■ DOCUMENT EXCERPT ■
▼▼▼
18 of 469 comments (clear)

  1. Re:Why Was Linux the Kernel That Succeeded? by Anonymous Coward · · Score: 5, Funny

    WTF do you guys even try to English?

    FTFY

  2. why no longer afraid of Linux? by mbkennel · · Score: 5, Insightful

    | wonder what finally made the c-levels unafraid of linux?

    time and nobody important being sued

  3. Stone soup by cant_get_a_good_nick · · Score: 5, Interesting

    When I was a kid, i read a book called Stone Soup. It was about these guys that wanted to eat, had nothing but a pot. They put in some stones... called it stone soup.

    Eventually people got curious, and added things.. the soup became real. Going from water and rocks, to where real ingredients went in, and the stones just fell away. A seed, but then dropped when something real came.

    I always thought of Linus as a guy who managed the Stone Soup well. It wasn't specially good in .01 version. But he made people want to add to it. The GPL helped some. Linus chose that license, not as a "hey Im a zealot and you need to give me everything you write" but he thought "if people do cool things they need to let me see their cool things"

    That, and FreeBSD had a few handicaps. The biggest one was the AT&T lawsuit. Linus himself once said he'd probably not have bothered with Linux if BSD was clean. The second, BSD had a slower model of improvement. You needed to have the commit bit to do anything constructive. Meanwhile Linus (later Cox) took code from pretty much anyone that made sense. Third, BSD5 had a radical new kernel design that added a lot of complication for threading with little gain. DragonFlyBSD was forked because of this.
▲▲▲
■ Records excerpted from a collection ■
▼▼▼
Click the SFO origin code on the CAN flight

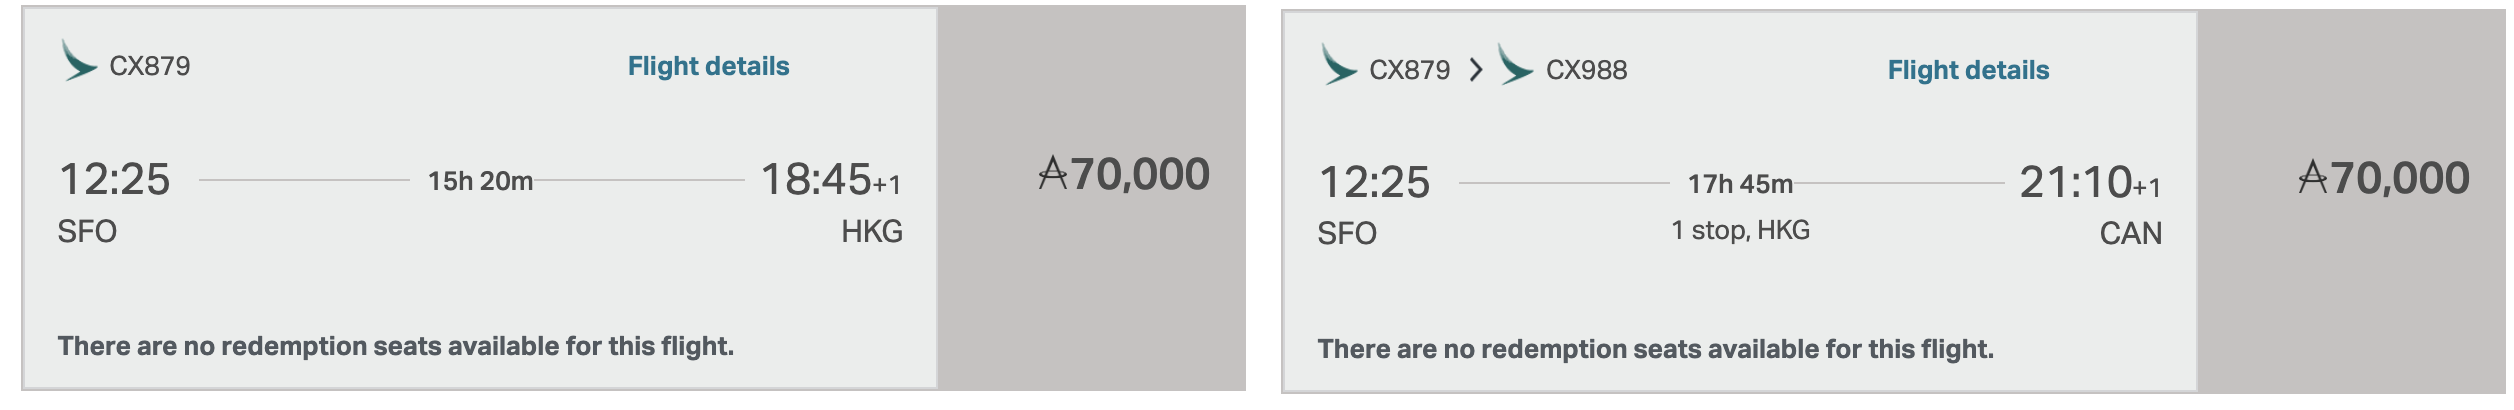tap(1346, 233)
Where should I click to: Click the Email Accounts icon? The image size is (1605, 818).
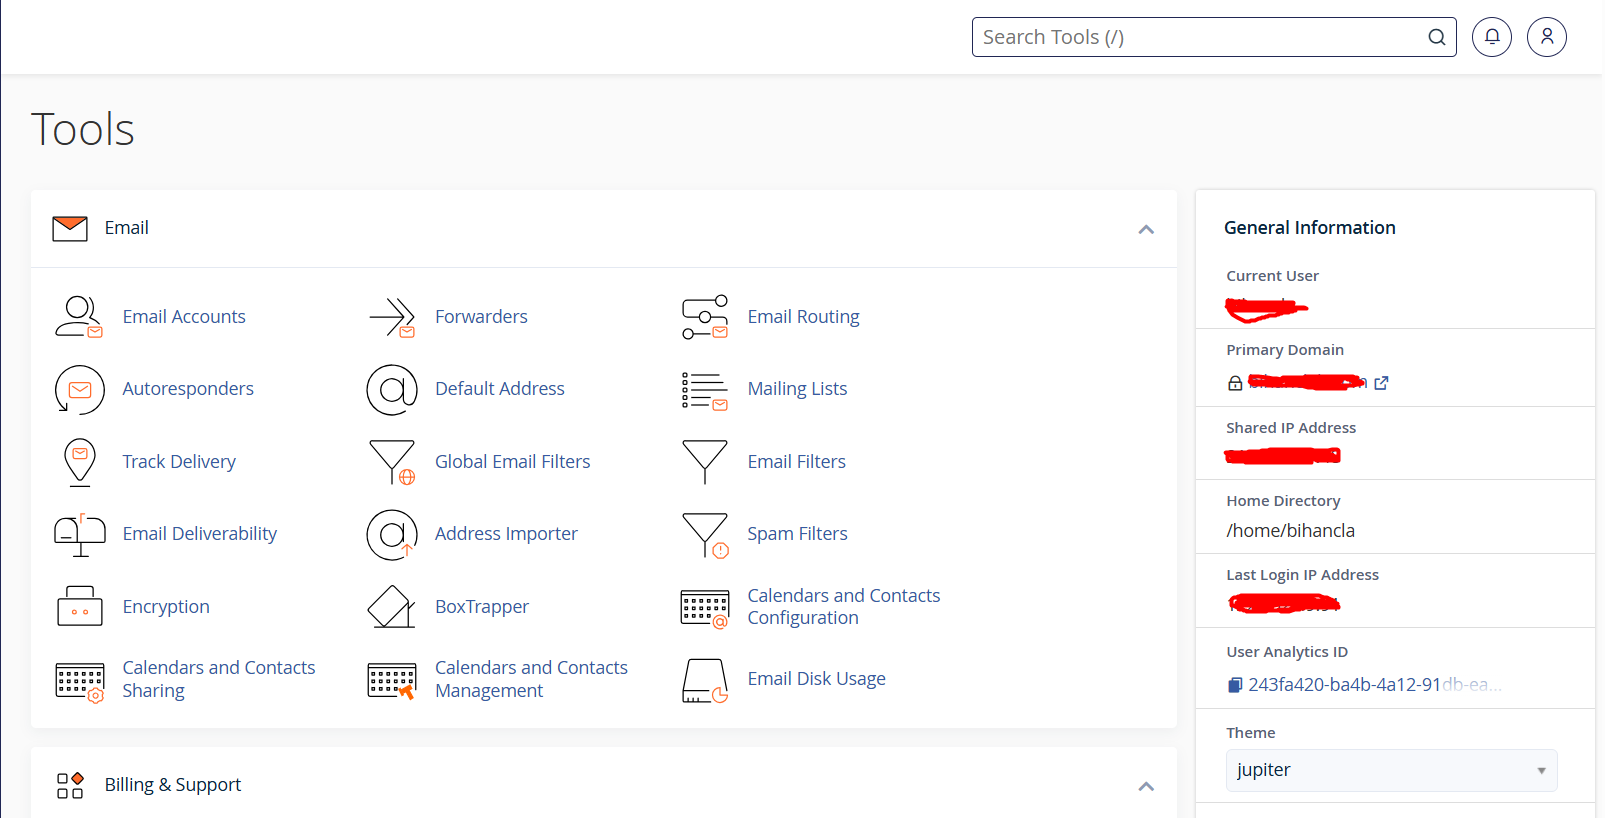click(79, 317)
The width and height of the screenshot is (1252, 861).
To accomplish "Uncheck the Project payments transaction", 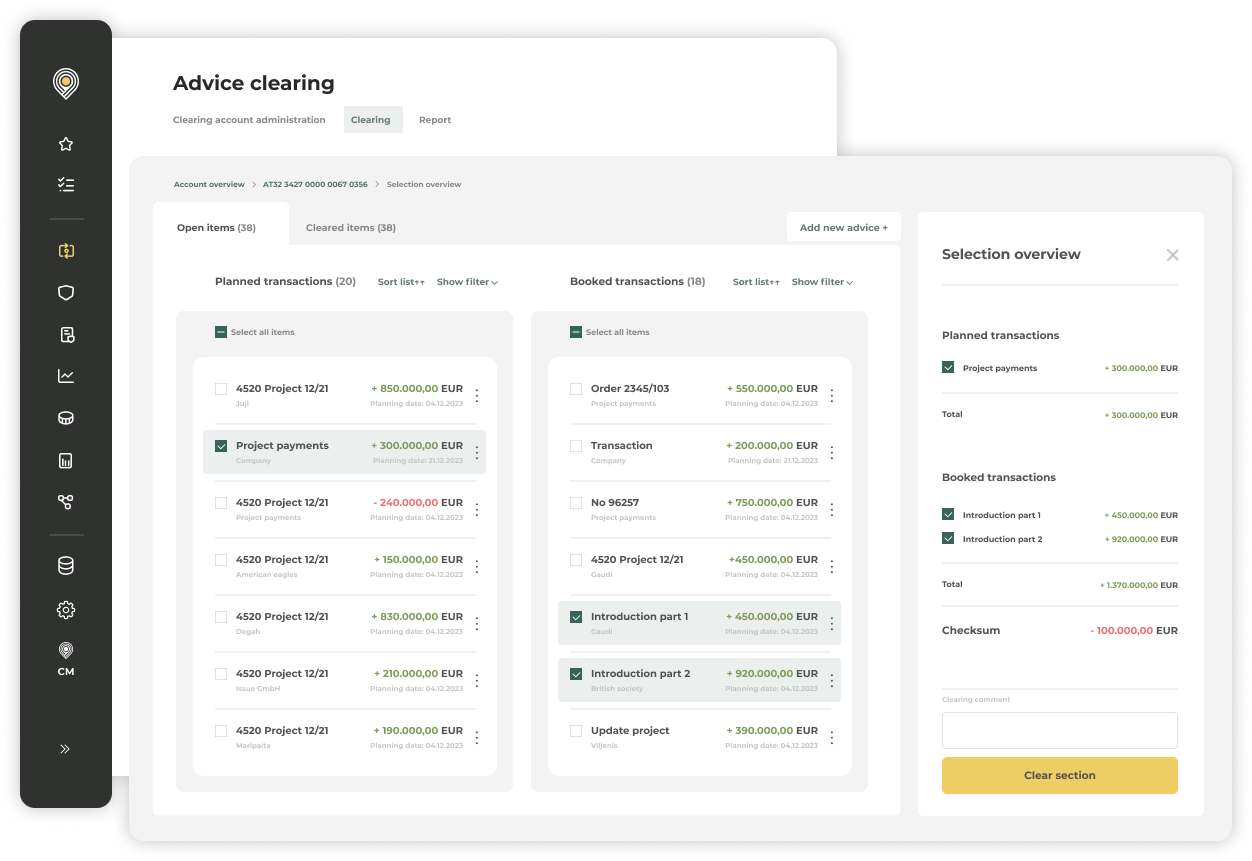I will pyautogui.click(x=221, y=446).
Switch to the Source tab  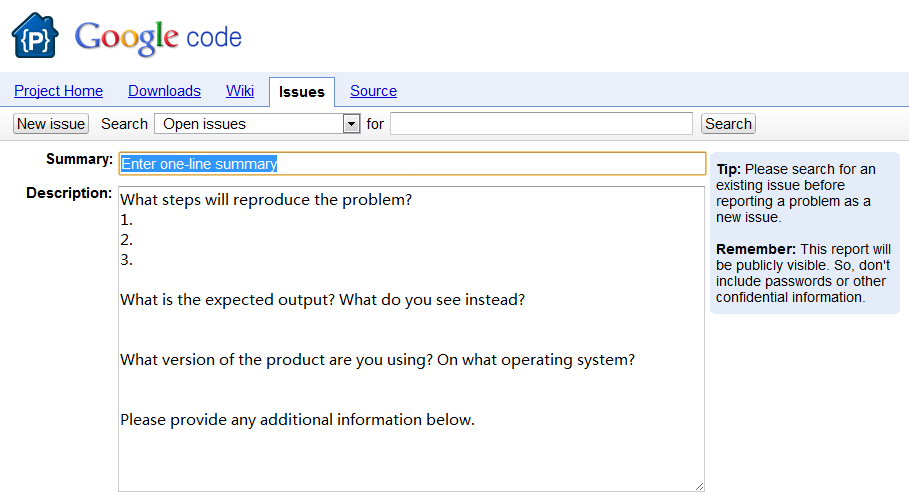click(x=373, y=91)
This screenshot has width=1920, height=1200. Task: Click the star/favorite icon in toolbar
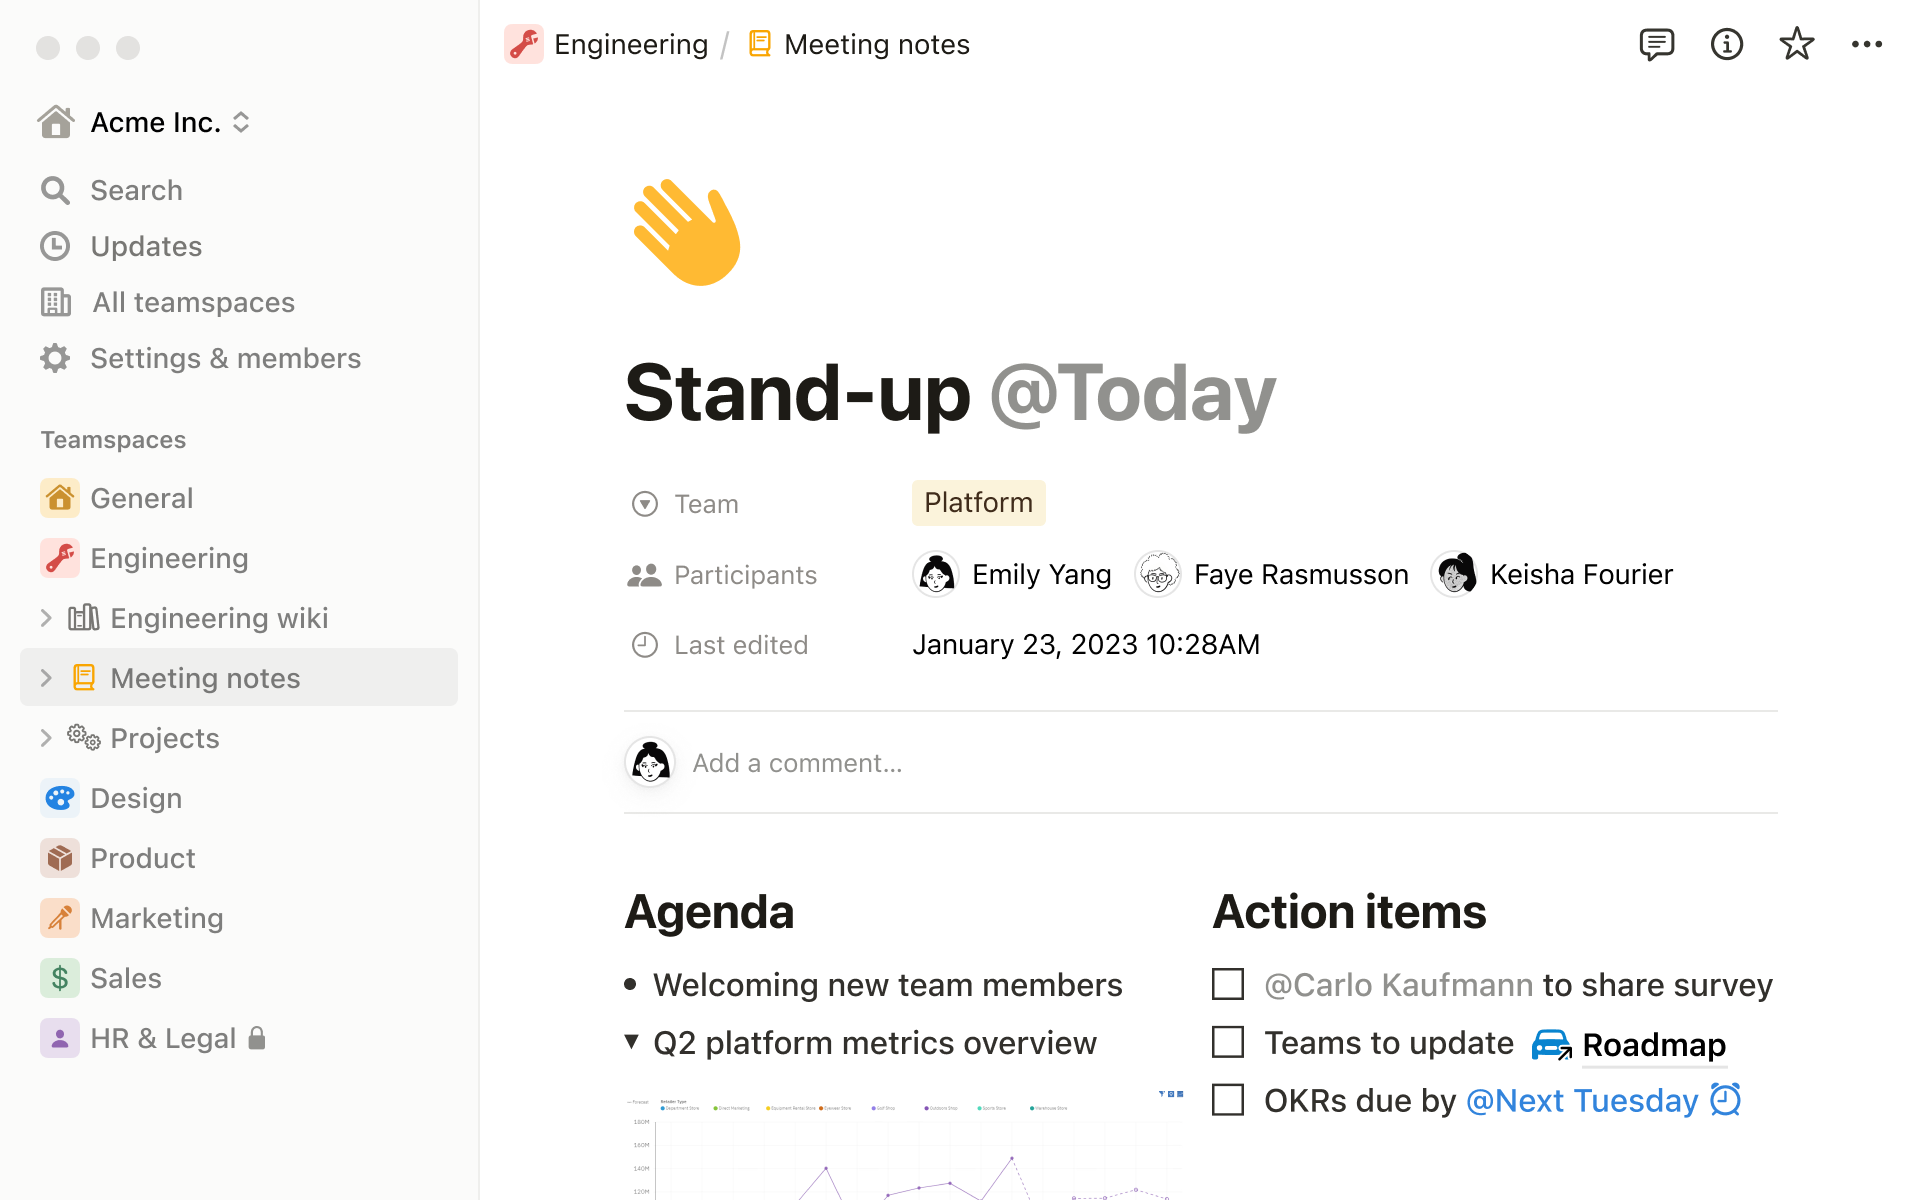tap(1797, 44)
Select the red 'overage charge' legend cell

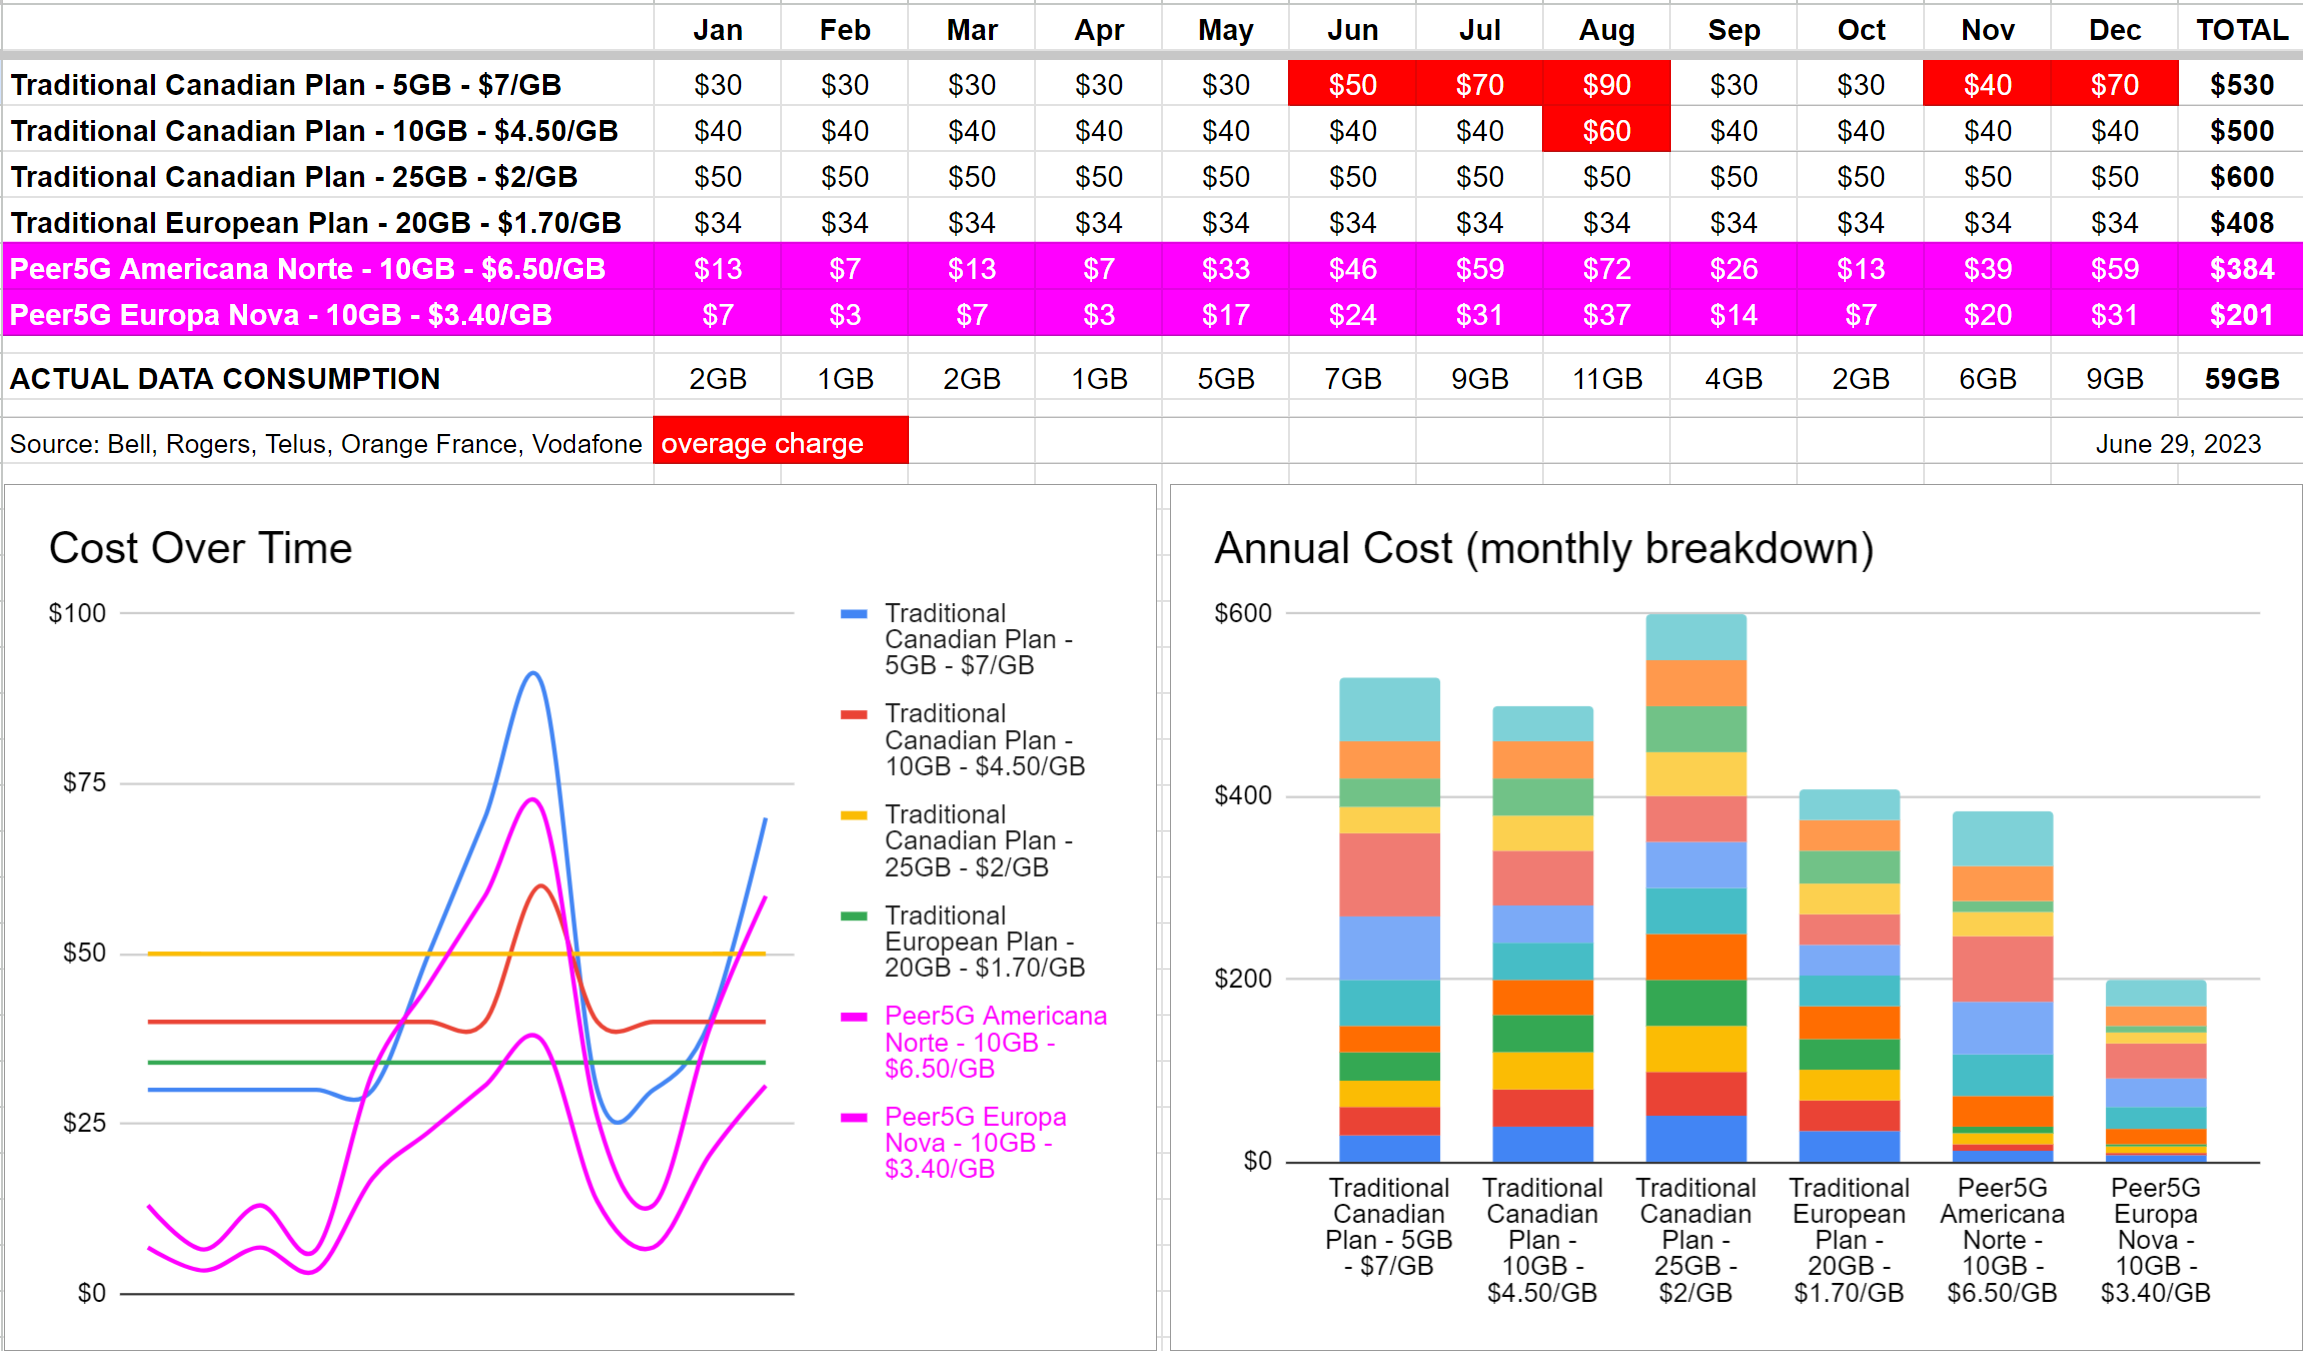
▲▲▲
■ PROBLEMS TO WORK ON ■
1. Summarize the Linux comment thread in two sentences.
2. Reproduce the part of the Linux comment thread from "Eventually people got" to "something real came.".

■ ANSWER LIST ■
1. One commenter credits time, and nobody important being sued, with making executives unafraid of Linux. Another says Linus managed the "Stone Soup" well by making people want to add to it, and says FreeBSD was held back by the AT&T lawsuit, a slower model of improvement, and BSD5's complicated new kernel design.

2.
Eventually people got curious, and added things.. the soup became real. Going from water and rocks, to where real ingredients went in, and the stones just fell away. A seed, but then dropped when something real came.